A proxy may be revoked at any time before it is exercised by filing a written revocation or a duly executed proxy bearing a later date with the person with whom the proxy was filed. A proxy shall be suspended if the person entitled to vote at the meeting is present and elects to vote in person.
It is the intention of the persons named in the proxy, unless otherwise specifically instructed in the proxy, to vote in favor of the matters described in the Notice and this Proxy Statement, and in their discretion on other matters properly coming before the meeting.
Management Information Services Corp. has been retained by PRV to solicit proxies by mail. The cost of soliciting proxies, which is expected to be nominal, will be borne by UnumProvident. In addition to solicitation by mail, certain directors and officers of PRV or members of the Board of Managers of the Fund may solicit proxies in person or by telephone. No officer or manager of the Fund receives compensation or reimbursement from the Fund for such solicitation.

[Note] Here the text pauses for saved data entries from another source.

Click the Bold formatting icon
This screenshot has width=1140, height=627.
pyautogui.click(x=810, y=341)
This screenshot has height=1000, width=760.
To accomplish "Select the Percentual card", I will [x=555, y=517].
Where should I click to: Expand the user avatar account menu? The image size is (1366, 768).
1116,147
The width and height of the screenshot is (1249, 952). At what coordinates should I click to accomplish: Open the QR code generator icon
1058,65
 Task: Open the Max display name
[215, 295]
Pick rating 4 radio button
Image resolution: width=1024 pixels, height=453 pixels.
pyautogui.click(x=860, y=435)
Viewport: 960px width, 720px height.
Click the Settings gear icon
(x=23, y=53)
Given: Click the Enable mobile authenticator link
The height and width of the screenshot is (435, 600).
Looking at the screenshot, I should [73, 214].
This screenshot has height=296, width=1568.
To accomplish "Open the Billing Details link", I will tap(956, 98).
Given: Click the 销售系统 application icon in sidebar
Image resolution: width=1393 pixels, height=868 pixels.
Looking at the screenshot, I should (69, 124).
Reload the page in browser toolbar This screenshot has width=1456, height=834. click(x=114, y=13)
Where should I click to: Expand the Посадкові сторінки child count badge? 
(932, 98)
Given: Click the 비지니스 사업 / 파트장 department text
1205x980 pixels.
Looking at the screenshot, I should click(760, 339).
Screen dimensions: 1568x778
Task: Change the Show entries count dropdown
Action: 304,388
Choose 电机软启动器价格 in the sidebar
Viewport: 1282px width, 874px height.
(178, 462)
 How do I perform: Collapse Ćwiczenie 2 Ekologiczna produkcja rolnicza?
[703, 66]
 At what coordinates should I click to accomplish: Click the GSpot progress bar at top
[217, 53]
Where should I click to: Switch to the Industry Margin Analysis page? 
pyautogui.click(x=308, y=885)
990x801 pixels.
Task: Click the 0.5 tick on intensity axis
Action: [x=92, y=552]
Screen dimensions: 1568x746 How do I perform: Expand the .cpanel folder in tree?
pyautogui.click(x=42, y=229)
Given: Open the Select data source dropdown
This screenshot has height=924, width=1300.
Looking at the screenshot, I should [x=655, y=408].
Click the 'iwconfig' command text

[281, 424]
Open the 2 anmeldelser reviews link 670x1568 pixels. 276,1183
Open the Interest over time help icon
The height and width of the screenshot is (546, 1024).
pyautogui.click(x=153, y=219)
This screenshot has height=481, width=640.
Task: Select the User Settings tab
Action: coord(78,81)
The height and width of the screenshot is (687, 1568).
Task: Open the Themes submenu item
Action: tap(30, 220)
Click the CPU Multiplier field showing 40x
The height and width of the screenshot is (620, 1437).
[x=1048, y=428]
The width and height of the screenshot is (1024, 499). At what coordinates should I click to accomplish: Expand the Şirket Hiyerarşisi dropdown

The Board of Managers of the Fund has fixed April 1, 2003, as the record date (the “Record Date”) for determination of the contract owners entitled to receive notice of and to vote at the Meeting and the number of votes to which such persons are entitled. On the Record Date there were 719,385.915 variable accumulation and annuity units outstanding (collectively, variable accumulation and annuity units will hereinafter be referred to as “Units”), each of which is entitled to one vote. Fractional Units will be voted on a pro rata basis. Only variable annuity contract owners, annuitants and participants under group tax deferred variable annuity contracts (collectively, such variable annuity contract owners, annuitants, and participants will hereinafter be referred to as “contract owners”) are entitled to vote at the meeting but others having a vested interest under a pension, profit-sharing or other plan or arrangement have the right to instruct the owner of the contract with respect to the votes attributable to Units representing such interests. Such instruction may be given by promptly forwarding the executed proxy to the owner of the contract. The interest represented by the proxy will be voted in accordance with the instructions on the proxy if the proxy is promptly executed and returned.
For purposes of the Meeting, a quorum is the presence in person or by proxy of the lesser of one hundred variable annuity contract owners entitled to vote or variable annuity contract owners entitled to vote ten percent of the Units. A quorum being present, the adoption or rejection of the matters specified in the Notice will be decided with respect to each series of the Fund by the vote of a majority of the Units voted of each series.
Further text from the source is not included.